**TEXT**

It is enough to state our general conclusion that, with respect to all these points, the defendant has failed to establish any defense to the action.

It is claimed by the defendant that the sixteen checks made payable to the order of persons having no existence were, in legal effect, payable to bearer. It is provided by statute that paper made payable to the order of a fictitious person and negotiated by the maker has the same validity "as against the maker and all persons having knowledge of the facts, as if payable to bearer." (1 R.S. 768, § 5.)

We are of the opinion, upon examination of the authorities cited by counsel on both sides, that this rule applies only to paper put into circulation by the maker with knowledge that the name of the payee does not represent a real person. The maker's intention is the controling consideration which determines the character of such paper. It cannot be treated as payable to bearer unless the maker knows the payee to be fictitious and actually intends to make the paper payable to a fictitious person. ( Irving National Bank v. Alley, 79 N.Y. 536; Turnbull v. Bowyer, 40 id. 456; Vagliano v. Bank of England, L.R. [22 Q.B.D.] 103; S.C., on app. 23 id. 243; Armstrong v. Pomeroy National Bank, 46 Ohio St. 512; [7 Railway Corporation Law Journal, 114]; Gibson v. Minet, 1 H. Black. 569.)

The findings of the referee that the plaintiffs in good faith believed that the names of the payees represented real persons, entitled to receive from them the amount of the check in each case, having been led to believe this by the fraudulent contrivances of Bedell, and that they intended that Bedell should deliver the check to a real payee therein named and that they did not intend that they should go into circulation or be paid by defendant otherwise than through a delivery to and indorsement by the payee named; and that plaintiffs gave no authority to Bedell to indorse the name of the payee, or to put the checks into circulation, and that no one in fact relied on any appearance of authority, derived from the plaintiffs, in Bedell to indorse the payee's name upon the checks or to put them in circulation, disposes of this question. The indorsement of the names of the fictitious payees upon the checks, with intent to deceive and to put the checks in circulation, constituted the crime of forgery by means of which, and without any fault of the plaintiffs, payment was obtained thereon. The defendant does not occupy any different position with reference to the checks payable to fictitious payees than it does with reference to those payable to real parties whose indorsements were forged.

**AVAILABLE DATA**

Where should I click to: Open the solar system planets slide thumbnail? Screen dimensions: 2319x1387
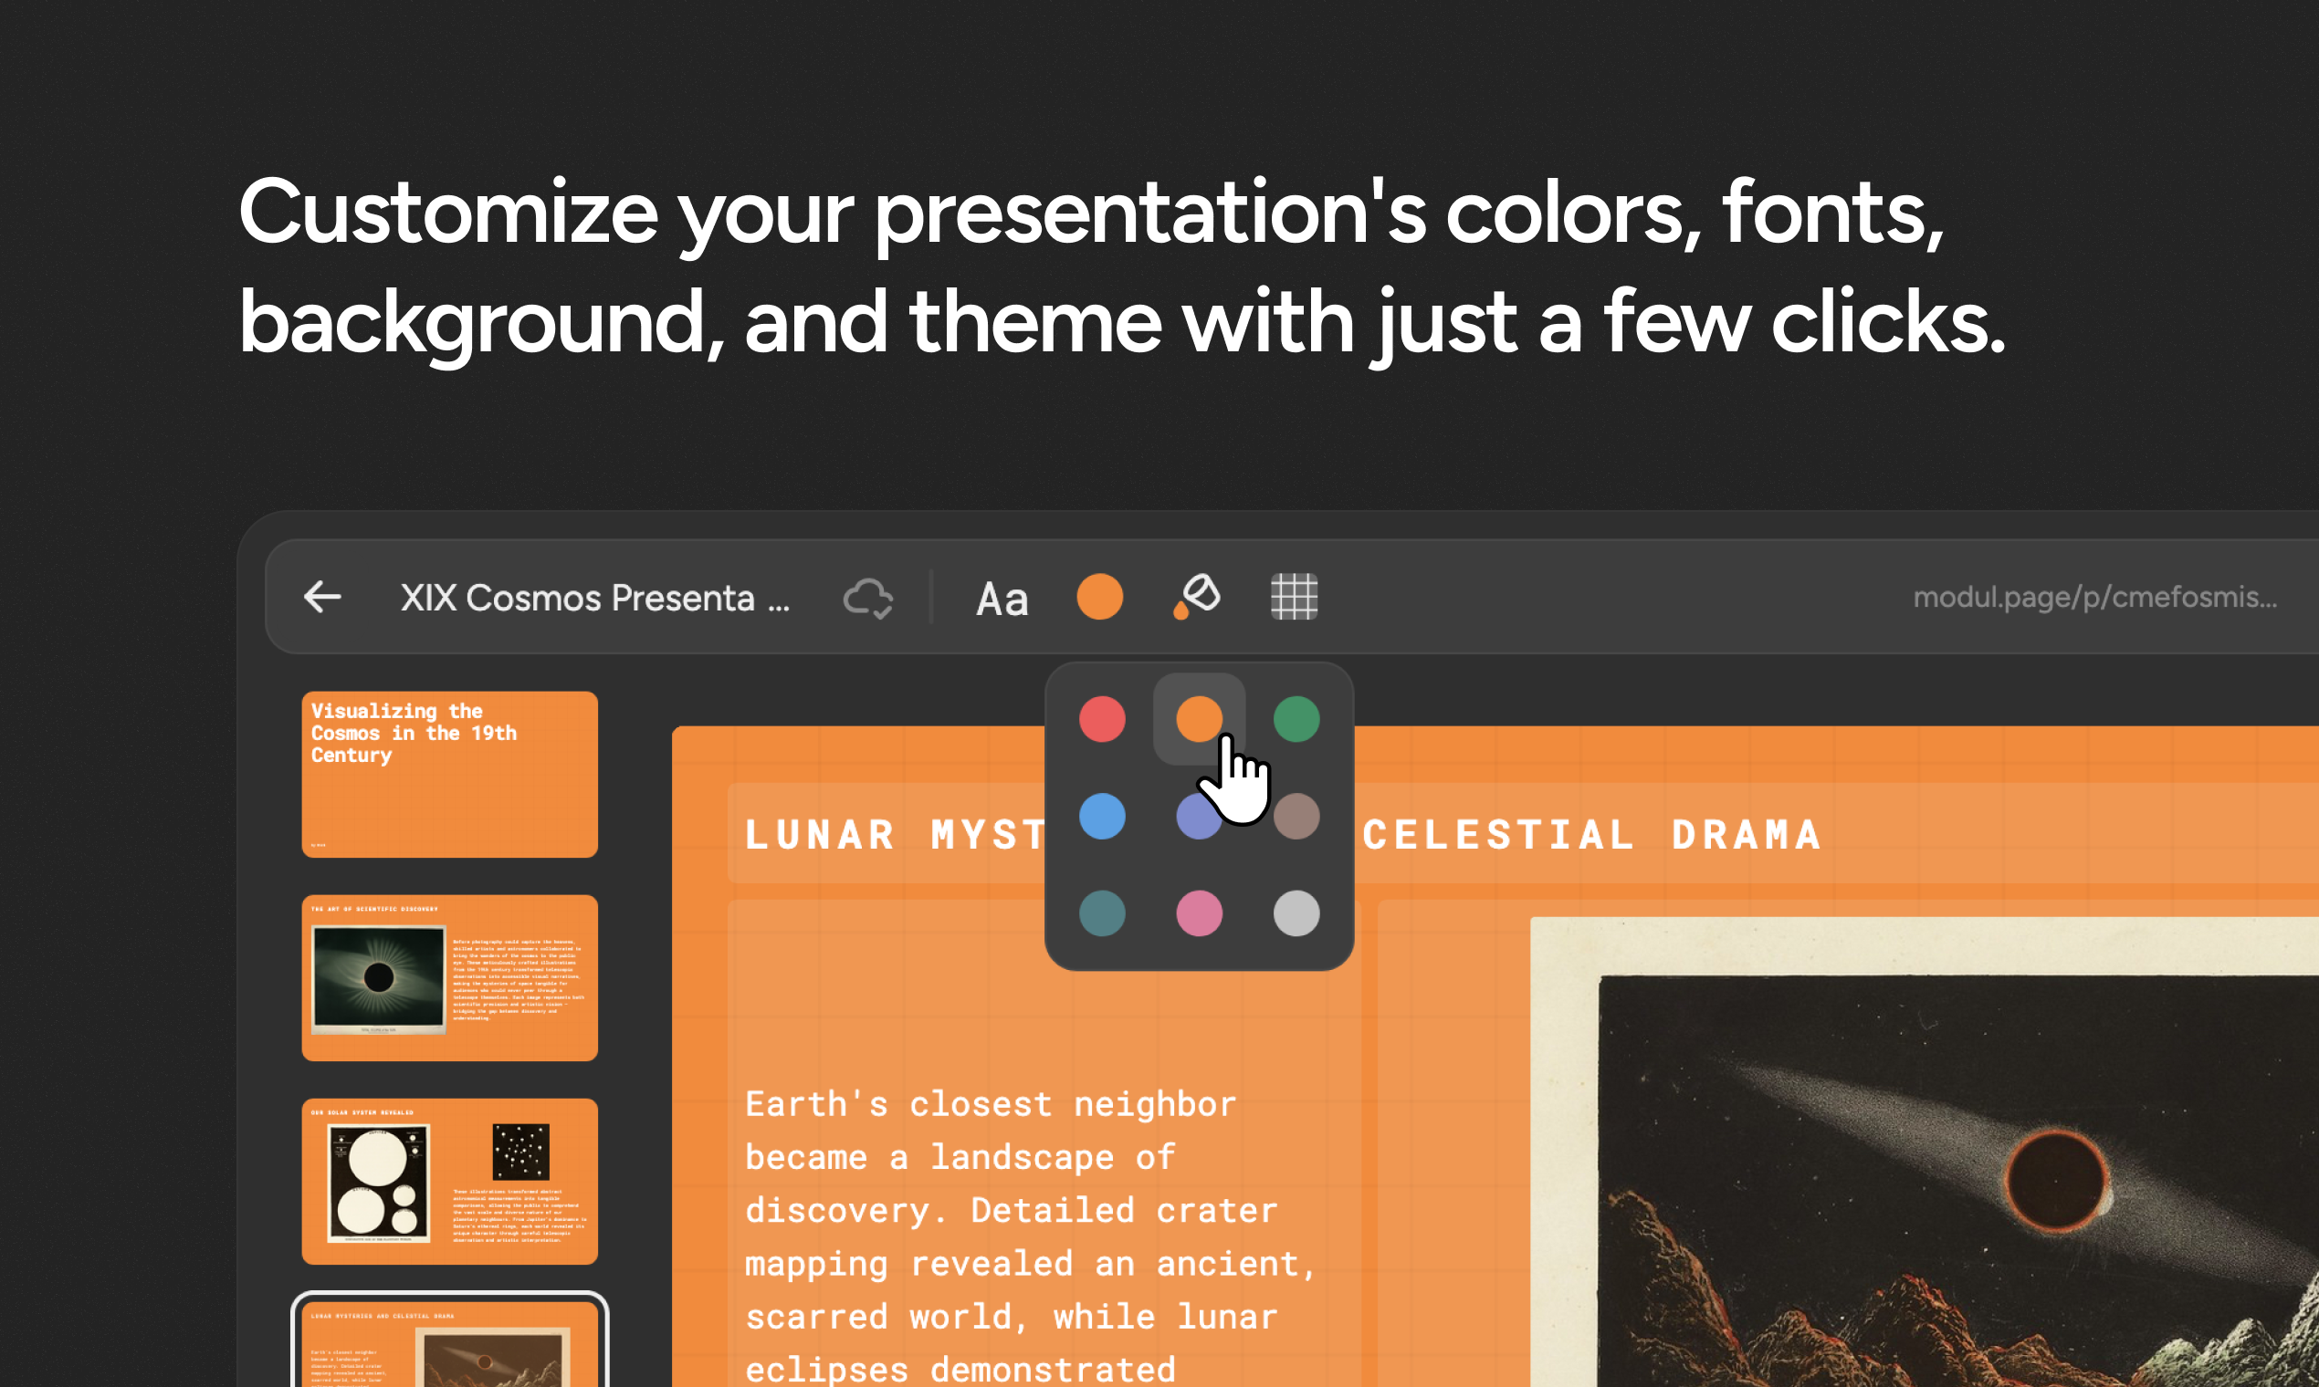pyautogui.click(x=449, y=1181)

**TASK INSTRUCTIONS**
In the court opinion on fictitious payees, rewrite the passage from "We are of the" to "H. Black. 569.)", replacing "fictitious" with "imaginary".

**COMPLETED EXERCISE**
We are of the opinion, upon examination of the authorities cited by counsel on both sides, that this rule applies only to paper put into circulation by the maker with knowledge that the name of the payee does not represent a real person. The maker's intention is the controling consideration which determines the character of such paper. It cannot be treated as payable to bearer unless the maker knows the payee to be imaginary and actually intends to make the paper payable to a imaginary person. ( Irving National Bank v. Alley, 79 N.Y. 536; Turnbull v. Bowyer, 40 id. 456; Vagliano v. Bank of England, L.R. [22 Q.B.D.] 103; S.C., on app. 23 id. 243; Armstrong v. Pomeroy National Bank, 46 Ohio St. 512; [7 Railway Corporation Law Journal, 114]; Gibson v. Minet, 1 H. Black. 569.)